*WHAT YOU WILL DO*:
What you give back should match the records word for word.

====== SOURCE DATA

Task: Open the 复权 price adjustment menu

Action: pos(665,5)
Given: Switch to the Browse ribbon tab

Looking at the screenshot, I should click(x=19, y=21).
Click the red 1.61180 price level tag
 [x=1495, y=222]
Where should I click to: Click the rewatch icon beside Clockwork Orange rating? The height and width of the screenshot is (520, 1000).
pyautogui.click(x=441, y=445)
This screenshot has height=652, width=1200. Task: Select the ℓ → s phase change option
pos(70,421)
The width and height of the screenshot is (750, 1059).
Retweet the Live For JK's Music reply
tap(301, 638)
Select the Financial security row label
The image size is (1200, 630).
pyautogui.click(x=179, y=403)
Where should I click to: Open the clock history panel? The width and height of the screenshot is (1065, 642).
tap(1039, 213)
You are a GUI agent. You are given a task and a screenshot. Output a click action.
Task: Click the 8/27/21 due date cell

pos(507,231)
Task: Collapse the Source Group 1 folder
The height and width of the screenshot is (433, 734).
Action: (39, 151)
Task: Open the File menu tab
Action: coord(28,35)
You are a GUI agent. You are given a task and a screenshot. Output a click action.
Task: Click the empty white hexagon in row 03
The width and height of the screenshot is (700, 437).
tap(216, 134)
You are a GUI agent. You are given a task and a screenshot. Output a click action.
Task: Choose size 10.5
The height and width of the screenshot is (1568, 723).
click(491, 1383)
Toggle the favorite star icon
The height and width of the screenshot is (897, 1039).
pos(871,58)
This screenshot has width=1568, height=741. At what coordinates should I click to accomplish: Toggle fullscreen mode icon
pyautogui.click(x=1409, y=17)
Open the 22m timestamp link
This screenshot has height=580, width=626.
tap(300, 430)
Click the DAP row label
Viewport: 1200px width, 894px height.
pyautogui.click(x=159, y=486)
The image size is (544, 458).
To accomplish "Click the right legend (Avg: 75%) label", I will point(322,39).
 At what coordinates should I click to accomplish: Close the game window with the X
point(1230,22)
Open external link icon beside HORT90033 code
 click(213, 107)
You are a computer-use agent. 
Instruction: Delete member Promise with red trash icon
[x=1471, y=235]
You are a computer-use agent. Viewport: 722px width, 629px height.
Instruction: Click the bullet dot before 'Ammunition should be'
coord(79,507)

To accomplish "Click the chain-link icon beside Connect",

============

*ANSWER FOR THE TASK*:
Task: Open the 复权 price adjustment menu

Action: pos(665,5)
Given: Switch to the Browse ribbon tab

Looking at the screenshot, I should click(x=19, y=21).
Click the red 1.61180 price level tag
 [x=1495, y=222]
Where should I click to: Click the rewatch icon beside Clockwork Orange rating? The height and width of the screenshot is (520, 1000).
pyautogui.click(x=441, y=445)
This screenshot has height=652, width=1200. Task: Select the ℓ → s phase change option
pos(70,421)
The width and height of the screenshot is (750, 1059).
Retweet the Live For JK's Music reply
tap(301, 638)
Select the Financial security row label
The image size is (1200, 630).
pyautogui.click(x=179, y=403)
Where should I click to: Open the clock history panel? The width and height of the screenshot is (1065, 642).
tap(1039, 213)
You are a GUI agent. You are given a task and a screenshot. Output a click action.
Task: Click the 8/27/21 due date cell

pos(507,231)
Task: Collapse the Source Group 1 folder
The height and width of the screenshot is (433, 734).
Action: (39, 151)
Task: Open the File menu tab
Action: coord(28,35)
You are a GUI agent. You are given a task and a screenshot. Output a click action.
Task: Click the empty white hexagon in row 03
The width and height of the screenshot is (700, 437).
tap(216, 134)
You are a GUI agent. You are given a task and a screenshot. Output a click action.
Task: Choose size 10.5
The height and width of the screenshot is (1568, 723).
click(491, 1383)
Toggle the favorite star icon
The height and width of the screenshot is (897, 1039).
pos(871,58)
This screenshot has width=1568, height=741. At what coordinates should I click to accomplish: Toggle fullscreen mode icon
pyautogui.click(x=1409, y=17)
Open the 22m timestamp link
This screenshot has height=580, width=626.
tap(300, 430)
Click the DAP row label
Viewport: 1200px width, 894px height.
pyautogui.click(x=159, y=486)
The image size is (544, 458).
To accomplish "Click the right legend (Avg: 75%) label", I will point(322,39).
 At what coordinates should I click to accomplish: Close the game window with the X
point(1230,22)
Open external link icon beside HORT90033 code
 click(213, 107)
You are a computer-use agent. 
Instruction: Delete member Promise with red trash icon
[x=1471, y=235]
You are a computer-use agent. Viewport: 722px width, 629px height.
Instruction: Click the bullet dot before 'Ammunition should be'
coord(79,507)

To accomplish "Click the chain-link icon beside Connect",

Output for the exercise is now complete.